Now the liberals, renamed Renew Europe, want a place at the table, and they have a few PMs to fight their corner.
And there has been a resolute commitment from President of the Council Donald Tusk, backed yesterday by France’s Emmanuel Macron, to gender balance. Not just one woman at the table, but two, at least.
There are lists circulating. Lithuanian president Dalia Grybauskaité, World Bank chief executive Kristalina Georgieva as well as Croatian president Kolinda Grabar-Kitarovic are “credible” candidates and “options for one or many of these [top EU] positions,” according to an Élysée official.
To complicate the calculations new political dynamics from the European elections are changing the landscape and the dramatis personae: the emergence of Spanish Socialists as key players in parliament at the same time as the German socialists have been eclipsed.
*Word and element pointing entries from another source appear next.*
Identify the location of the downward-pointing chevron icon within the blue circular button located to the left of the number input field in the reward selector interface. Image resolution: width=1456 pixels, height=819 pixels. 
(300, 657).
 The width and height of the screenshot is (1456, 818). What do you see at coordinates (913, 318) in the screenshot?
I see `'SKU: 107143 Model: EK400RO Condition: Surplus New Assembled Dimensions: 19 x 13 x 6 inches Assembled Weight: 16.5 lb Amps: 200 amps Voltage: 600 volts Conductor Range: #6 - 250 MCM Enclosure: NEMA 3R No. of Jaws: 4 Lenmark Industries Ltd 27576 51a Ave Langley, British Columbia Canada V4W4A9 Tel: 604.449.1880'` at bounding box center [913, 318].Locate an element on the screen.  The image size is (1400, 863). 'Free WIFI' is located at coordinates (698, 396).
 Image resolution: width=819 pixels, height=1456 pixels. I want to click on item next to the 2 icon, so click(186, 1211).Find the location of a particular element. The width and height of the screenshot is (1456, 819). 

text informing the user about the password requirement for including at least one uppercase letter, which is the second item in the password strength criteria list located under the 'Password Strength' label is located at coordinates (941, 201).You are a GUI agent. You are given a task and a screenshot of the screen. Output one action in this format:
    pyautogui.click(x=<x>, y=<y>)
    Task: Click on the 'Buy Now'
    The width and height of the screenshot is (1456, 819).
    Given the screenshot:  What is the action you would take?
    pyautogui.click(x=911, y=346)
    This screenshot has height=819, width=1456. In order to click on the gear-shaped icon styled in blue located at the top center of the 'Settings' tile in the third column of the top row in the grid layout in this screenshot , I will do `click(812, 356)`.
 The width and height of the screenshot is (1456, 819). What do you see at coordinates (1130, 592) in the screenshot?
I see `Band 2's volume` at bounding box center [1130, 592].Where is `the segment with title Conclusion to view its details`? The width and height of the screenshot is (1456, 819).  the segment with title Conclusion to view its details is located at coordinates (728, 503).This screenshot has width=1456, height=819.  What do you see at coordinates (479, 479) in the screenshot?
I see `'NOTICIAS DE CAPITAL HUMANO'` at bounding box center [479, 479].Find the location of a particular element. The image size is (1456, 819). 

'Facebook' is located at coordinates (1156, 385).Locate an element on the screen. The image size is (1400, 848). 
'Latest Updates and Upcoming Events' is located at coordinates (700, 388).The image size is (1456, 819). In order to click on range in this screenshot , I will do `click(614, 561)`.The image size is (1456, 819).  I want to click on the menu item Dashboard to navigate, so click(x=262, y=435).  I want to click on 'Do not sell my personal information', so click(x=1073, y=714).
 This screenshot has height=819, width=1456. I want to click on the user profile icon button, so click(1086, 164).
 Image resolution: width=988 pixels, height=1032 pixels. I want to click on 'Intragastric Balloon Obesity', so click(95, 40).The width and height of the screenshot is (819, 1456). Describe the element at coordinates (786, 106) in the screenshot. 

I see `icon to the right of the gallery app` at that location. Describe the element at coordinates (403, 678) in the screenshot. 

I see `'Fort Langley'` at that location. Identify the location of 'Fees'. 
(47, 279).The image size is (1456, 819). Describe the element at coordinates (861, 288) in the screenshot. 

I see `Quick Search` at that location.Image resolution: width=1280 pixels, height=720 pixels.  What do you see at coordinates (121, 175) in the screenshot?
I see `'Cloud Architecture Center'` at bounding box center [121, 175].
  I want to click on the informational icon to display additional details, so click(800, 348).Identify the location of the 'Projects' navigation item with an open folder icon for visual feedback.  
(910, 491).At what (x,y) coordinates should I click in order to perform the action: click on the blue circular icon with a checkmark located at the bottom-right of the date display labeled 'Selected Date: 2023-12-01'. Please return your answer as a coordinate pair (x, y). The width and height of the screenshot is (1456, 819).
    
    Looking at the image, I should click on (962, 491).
The liberals have been reshaped into Renew Europe with the entry of a large group of Macron supporters. The changes have brought new names for the top jobs to the fore, not least Spain’s Josep Borrell, who was in no one’s calculations until the past few weeks.
Not to mention an interinstitutional row with the parliament, which is insisting that leaders nominate its commission candidate so that, in accordance with the treaty, it can then elect him or her. And some of the leaders are determined to further restrict the pool of potential appointees by reserving the jobs for former prime ministers, already a requirement for the Council presidency.
What is required is a deep well of compromise, a tradition of patient coalition building in which some of our partners. “What’s the problem?” says a Dutch diplomat. “We do it all the time at home.”